Developer pushes to main
│
├─ GitHub Actions: Run tests
│   └─ Tests pass?
│       ├─ No → Pipeline stops. No deploy.
│       └─ Yes ↓
│
├─ GitHub Actions: Build Docker image
│   ├─ Multi-stage build (compile TypeScript)
│   ├─ Tag with :latest and :commit-sha
│   └─ Push to Docker Hub
│
├─ GitHub Actions: Deploy via SSH
│   ├─ SSH into the VPS
│   ├─ Pull the new image
│   ├─ docker compose up -d --no-deps app
│   └─ Verify health check
│
└─ App is live at https://yourdomain.com
    ├─ Nginx handles HTTPS (Let's Encrypt)
    ├─ App runs as non-root user
    ├─ Database persists in a Docker volume
    └─ Logs captured by Docker

Checklist

Dockerfile

  • Multi-stage build (build stage + production stage)
  • Production stage uses Alpine (small image)
  • Dependencies installed with npm ci --omit=dev
  • .dockerignore excludes node_modules, .git, .env, databases
  • CMD uses exec form (JSON array)
  • HEALTHCHECK instruction included

Security

  • Runs as non-root user (USER instruction)
  • Read-only filesystem (—read-only) with tmpfs for /tmp
  • Resource limits set (CPU and memory)
  • Secrets passed at runtime (-e or —env-file), never baked into image
  • No —privileged flag

Networking

  • App uses expose (internal only), not ports
  • Nginx is the only service with published ports (80, 443)
  • HTTPS enabled with Let’s Encrypt
  • HTTP redirects to HTTPS
  • Firewall allows only 22, 80, 443
  • Forwarded headers (X-Real-IP, X-Forwarded-For) configured

Data

  • Database in a named volume (persists across restarts)
  • Uploads in a named volume
  • Volume backup strategy in place
  • No application data stored inside the container

CI/CD

  • Tests run before build
  • Image built and pushed on every merge to main
  • Image tagged with :latest and :commit-sha
  • Deploy triggered automatically after successful build
  • Layer caching enabled for fast rebuilds

Operations

  • Structured logging (JSON to stdout)
  • Log rotation configured (max-size, max-file)
  • Health check monitored
  • Zero-downtime deploy script
  • Rollback procedure documented (pull previous SHA tag)
  • SSL certificate auto-renewal (cron job)

The files

project/
  src/                          # Application code
  Dockerfile                    # Multi-stage build
  .dockerignore                 # Exclude unnecessary files
  docker-compose.yml            # App + Nginx + Redis
  nginx.conf                    # Reverse proxy config
  .env.production               # Production env vars (not in git)
  deploy.sh                     # Zero-downtime deploy script
  .github/
    workflows/
      deploy.yml                # Test → Build → Deploy pipeline

Common mistakes

Not using .dockerignore. The build sends hundreds of MB of node_modules to Docker. Builds are slow and images are bloated.

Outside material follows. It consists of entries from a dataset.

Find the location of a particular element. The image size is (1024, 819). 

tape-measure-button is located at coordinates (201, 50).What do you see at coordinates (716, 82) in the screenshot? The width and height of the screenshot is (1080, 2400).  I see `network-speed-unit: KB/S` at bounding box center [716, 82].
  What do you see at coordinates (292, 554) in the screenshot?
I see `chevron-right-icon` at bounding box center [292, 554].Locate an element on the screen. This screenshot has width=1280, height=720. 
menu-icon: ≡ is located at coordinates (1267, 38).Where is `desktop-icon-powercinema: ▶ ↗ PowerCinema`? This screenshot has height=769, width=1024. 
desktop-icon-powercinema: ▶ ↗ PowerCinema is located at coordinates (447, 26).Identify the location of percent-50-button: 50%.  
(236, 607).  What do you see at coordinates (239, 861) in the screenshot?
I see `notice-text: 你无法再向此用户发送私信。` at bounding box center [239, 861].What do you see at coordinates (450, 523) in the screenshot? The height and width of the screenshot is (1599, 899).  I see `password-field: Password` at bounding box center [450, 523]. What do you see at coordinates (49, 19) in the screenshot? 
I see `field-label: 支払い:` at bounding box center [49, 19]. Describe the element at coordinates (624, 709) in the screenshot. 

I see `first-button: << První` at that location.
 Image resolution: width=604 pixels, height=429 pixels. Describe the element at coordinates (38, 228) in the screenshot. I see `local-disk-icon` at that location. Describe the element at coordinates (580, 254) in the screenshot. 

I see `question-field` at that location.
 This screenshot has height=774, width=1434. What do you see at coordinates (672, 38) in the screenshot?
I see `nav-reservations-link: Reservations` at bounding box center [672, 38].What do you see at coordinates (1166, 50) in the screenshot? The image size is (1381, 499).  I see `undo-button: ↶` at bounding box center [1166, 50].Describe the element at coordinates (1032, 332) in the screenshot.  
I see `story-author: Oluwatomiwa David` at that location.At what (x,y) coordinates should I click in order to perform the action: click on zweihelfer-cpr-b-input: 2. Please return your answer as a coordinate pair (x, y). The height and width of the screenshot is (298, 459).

Baking secrets into the image. ENV JWT_SECRET=... in the Dockerfile. Anyone with the image can read it.

No health checks. The container is “running” but the app is deadlocked. Docker does not know. Traffic keeps going to a dead app.

No log rotation. Logs grow until the disk is full. The database cannot write. The app crashes. Everything crashes.

Single-stage builds. The production image has TypeScript, dev dependencies, and build tools. 450 MB instead of 95 MB. Slower deploys, larger attack surface.

No resource limits. One container consumes all CPU and memory. Other containers starve. The host becomes unresponsive.

Using docker compose down/up for deploys. Downtime between stop and start. Use up -d --no-deps or the zero-downtime script.

Challenges

Challenge 1: Add a staging environment. Deploy to a separate staging server on pushes to a staging branch. Use a different domain and separate database.

Challenge 2: Add database backups. Write a cron job that backs up the SQLite database volume to object storage (S3/R2) daily. Test restoring from a backup.

Challenge 3: Add Prometheus + Grafana. Add Prometheus and Grafana containers to your compose file. Expose app metrics at /metrics. Build a dashboard showing request rate, response time, and memory usage.

Challenge 4: Migrate to PostgreSQL. Replace SQLite with a PostgreSQL container. Update the compose file, add a PostgreSQL volume, and update the app to use pg instead of better-sqlite3.

What is the most important step in the deployment pipeline?

What should you do if a deploy fails the health check?